Journalism is a multi-step process, and each step offers an opportunity for a reporter, editor, or—if we’re lucky—fact-checker to ask: Are you sure? Bad journalism introduces error by not asking that question at each step. Good journalism should place only the most precise facts before you. As a writer at an alternative newsweekly, I often felt free to be a smart-ass with my prose, so long as I’d done the reporting to back it up.

“Are you sure?” should also be on the mind of every news consumer. Fact-checkers or no, errors proliferate in the news, from inaccurate maps to unadvisable Bloody Mary recipes. If you don’t regularly discuss news with your local reporters, then talk with your neighbors. Before the morning paper or evening news, prepare yourself to be incredulous. If you notice something that sounds inaccurate, check it out yourself. If you’re right, then let the news outlet know. Corrections go a long way to alerting editors to newsroom trouble, and help shape your fellow readers’ expectations. Behind every good fact-checker should be a skeptical reader, because there are no fact-checkers behind us before the “news” turns into “history.”

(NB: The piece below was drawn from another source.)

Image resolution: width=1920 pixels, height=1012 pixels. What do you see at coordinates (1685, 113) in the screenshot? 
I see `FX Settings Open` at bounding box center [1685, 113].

Who was behind Freddie Packard? Eleanor Gould, who worked at the New Yorker without a proper job title, remained at the magazine for another 25 years after her husband’s death. “She was not a fact-checker, though she did find errors,” her New York Times obituary said. “She was not a story editor, copy editor or proofreader.” Yet she shared her husband’s hunger for accuracy. Recalling her notes on his work, long-time contributor John McPhee said Gould “would surely mention any fact she looked upon as suspect.”

While reassuring, a world with more Freddie Packards remains a fallible world. We should aspire to be like Eleanor Gould, to be fact-checkers without titles. If we don’t demand precision, then we face peril.